### Work instructions:
Below are the entries to work from; restate word for word the portion that opens with the line containing "Download the code" and closes with the line containing "has height=365, width=1024.", keeping both.

************

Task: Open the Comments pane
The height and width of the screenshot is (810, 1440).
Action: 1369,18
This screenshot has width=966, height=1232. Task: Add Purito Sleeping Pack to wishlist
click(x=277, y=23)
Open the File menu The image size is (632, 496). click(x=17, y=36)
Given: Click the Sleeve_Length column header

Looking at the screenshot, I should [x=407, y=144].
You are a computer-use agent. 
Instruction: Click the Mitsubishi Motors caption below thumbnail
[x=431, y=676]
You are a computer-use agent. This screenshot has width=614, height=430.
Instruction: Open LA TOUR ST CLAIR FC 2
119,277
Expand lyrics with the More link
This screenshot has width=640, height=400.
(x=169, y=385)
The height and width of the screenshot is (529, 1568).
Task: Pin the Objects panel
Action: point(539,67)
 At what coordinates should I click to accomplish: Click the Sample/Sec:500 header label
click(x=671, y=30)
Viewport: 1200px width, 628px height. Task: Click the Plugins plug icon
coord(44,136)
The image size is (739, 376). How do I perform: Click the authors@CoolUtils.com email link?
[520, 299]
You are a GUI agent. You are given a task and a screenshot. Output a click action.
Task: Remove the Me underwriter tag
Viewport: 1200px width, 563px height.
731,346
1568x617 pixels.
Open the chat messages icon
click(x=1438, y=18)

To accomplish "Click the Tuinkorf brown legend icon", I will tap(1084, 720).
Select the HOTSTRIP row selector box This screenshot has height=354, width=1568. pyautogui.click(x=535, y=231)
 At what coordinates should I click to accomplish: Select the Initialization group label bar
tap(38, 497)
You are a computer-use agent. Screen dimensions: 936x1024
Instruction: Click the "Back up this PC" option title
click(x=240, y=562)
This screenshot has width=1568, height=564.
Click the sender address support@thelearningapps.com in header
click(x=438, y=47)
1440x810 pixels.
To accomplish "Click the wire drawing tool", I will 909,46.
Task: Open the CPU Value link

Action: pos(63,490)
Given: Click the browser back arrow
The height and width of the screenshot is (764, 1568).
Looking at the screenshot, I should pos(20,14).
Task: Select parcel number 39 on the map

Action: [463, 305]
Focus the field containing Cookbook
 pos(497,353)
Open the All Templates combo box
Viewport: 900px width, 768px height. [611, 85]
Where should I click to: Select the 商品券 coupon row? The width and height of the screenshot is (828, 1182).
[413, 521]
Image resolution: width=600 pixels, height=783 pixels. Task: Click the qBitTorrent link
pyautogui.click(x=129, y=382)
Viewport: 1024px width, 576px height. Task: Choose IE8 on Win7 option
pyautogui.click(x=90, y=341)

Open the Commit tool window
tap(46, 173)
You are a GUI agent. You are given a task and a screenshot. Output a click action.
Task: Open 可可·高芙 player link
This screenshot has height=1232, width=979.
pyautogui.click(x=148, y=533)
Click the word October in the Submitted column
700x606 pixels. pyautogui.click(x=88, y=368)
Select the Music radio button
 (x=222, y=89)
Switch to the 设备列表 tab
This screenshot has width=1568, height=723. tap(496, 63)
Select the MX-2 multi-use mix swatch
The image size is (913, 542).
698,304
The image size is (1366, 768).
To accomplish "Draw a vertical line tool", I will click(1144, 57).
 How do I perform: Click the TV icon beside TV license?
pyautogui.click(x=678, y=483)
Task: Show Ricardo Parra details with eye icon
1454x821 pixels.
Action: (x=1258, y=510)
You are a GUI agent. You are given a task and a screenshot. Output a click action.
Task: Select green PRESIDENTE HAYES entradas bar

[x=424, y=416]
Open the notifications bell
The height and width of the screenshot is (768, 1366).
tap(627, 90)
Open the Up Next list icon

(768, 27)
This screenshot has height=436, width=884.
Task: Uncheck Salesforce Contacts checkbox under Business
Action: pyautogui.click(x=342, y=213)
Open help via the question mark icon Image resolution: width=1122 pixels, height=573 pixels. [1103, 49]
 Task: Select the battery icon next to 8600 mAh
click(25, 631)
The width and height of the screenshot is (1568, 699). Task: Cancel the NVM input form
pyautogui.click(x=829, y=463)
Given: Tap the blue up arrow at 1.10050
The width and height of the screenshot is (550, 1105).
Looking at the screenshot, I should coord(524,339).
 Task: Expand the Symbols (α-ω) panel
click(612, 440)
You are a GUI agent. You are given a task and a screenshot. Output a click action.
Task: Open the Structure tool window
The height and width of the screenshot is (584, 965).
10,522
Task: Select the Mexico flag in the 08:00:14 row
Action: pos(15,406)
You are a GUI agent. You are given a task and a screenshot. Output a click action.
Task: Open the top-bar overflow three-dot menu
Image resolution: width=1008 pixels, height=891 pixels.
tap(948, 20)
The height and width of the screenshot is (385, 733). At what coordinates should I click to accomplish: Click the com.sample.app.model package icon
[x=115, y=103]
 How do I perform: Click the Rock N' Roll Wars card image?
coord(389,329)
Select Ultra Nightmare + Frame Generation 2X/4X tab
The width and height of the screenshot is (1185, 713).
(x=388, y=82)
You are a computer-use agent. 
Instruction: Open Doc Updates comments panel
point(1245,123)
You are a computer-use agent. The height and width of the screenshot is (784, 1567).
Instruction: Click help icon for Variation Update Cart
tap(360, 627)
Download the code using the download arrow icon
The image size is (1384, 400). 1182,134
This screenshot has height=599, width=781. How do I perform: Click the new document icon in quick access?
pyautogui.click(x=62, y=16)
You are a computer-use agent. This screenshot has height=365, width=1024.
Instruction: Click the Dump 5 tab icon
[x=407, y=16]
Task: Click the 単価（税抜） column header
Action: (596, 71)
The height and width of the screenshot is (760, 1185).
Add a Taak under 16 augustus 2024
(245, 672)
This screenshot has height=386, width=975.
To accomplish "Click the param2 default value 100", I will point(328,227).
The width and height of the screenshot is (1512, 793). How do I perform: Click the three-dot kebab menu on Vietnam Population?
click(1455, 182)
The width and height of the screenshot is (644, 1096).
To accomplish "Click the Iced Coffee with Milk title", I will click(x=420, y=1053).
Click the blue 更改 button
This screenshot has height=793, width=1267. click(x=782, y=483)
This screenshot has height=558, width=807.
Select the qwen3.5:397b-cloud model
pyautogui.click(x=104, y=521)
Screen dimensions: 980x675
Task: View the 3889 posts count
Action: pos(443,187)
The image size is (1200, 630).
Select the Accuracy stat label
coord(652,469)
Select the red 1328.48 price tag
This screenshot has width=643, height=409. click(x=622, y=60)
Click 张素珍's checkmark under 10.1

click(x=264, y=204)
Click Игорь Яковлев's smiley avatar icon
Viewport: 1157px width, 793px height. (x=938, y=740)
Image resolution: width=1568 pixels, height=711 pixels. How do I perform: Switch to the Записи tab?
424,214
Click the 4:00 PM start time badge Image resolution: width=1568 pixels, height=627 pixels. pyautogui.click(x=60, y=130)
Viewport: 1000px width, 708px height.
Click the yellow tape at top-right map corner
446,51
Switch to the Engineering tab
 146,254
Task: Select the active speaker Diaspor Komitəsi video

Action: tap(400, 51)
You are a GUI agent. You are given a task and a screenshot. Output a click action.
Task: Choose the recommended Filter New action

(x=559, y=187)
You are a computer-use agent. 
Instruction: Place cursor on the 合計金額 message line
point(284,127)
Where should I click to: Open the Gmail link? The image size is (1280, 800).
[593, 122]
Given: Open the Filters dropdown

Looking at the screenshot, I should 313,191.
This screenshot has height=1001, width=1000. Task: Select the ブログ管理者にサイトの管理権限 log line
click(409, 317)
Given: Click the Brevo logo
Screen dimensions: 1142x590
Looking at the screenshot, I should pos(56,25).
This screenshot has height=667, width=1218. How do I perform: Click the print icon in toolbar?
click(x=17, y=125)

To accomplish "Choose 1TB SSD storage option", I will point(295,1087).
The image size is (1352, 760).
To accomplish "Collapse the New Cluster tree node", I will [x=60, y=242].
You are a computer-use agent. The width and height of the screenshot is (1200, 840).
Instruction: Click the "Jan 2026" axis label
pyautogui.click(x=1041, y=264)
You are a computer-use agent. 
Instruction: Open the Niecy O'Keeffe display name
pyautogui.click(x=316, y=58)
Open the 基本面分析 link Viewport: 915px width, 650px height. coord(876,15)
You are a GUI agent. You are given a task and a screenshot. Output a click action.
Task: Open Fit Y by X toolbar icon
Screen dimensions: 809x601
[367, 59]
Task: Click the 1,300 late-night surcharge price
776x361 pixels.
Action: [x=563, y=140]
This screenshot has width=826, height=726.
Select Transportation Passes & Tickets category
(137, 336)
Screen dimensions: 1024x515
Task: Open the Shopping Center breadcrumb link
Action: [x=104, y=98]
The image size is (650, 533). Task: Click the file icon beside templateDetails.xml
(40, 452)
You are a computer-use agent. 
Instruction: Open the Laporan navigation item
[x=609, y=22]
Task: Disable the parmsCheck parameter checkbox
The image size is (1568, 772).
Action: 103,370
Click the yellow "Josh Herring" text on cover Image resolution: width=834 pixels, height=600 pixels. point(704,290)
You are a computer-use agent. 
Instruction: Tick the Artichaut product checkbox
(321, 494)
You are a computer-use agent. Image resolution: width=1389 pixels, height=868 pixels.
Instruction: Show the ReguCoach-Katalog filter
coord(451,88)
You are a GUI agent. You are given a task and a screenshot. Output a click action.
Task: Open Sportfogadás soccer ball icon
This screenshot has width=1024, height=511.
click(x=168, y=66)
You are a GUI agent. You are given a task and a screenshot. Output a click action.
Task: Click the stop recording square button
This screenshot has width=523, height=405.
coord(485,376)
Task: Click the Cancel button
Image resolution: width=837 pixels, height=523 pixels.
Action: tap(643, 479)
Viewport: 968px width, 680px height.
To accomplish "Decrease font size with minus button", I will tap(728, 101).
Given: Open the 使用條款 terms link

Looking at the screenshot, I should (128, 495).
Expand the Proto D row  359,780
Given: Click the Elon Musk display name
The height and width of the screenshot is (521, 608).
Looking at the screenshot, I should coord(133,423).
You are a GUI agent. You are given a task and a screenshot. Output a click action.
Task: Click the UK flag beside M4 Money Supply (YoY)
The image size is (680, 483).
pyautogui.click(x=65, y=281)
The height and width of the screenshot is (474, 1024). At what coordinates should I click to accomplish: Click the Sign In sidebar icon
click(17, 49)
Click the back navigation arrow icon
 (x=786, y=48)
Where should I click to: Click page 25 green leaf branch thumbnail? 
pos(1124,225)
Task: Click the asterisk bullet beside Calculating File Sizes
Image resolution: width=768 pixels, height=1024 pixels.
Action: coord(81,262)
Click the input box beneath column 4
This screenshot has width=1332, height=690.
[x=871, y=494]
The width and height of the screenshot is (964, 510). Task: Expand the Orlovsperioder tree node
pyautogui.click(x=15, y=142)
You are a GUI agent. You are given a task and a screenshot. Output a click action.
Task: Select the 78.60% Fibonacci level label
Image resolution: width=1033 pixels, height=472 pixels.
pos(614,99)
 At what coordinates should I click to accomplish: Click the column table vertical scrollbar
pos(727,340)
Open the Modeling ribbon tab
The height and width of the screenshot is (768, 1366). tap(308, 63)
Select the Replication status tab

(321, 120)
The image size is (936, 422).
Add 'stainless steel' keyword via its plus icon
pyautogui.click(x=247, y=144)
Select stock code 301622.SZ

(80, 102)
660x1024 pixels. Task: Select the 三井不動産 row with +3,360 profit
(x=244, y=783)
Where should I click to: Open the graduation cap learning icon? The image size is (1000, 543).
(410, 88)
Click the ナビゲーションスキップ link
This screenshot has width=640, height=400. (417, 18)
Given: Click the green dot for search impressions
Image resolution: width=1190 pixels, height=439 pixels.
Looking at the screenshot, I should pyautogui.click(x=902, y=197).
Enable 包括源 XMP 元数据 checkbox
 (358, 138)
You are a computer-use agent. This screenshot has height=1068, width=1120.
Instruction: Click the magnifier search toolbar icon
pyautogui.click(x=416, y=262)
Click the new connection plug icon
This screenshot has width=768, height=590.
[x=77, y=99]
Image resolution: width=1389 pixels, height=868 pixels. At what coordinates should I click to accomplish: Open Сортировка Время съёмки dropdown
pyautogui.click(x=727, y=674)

************

### The completed task:
Download the code using the download arrow icon
The image size is (1384, 400). 1182,134
This screenshot has height=599, width=781. How do I perform: Click the new document icon in quick access?
pyautogui.click(x=62, y=16)
You are a computer-use agent. This screenshot has height=365, width=1024.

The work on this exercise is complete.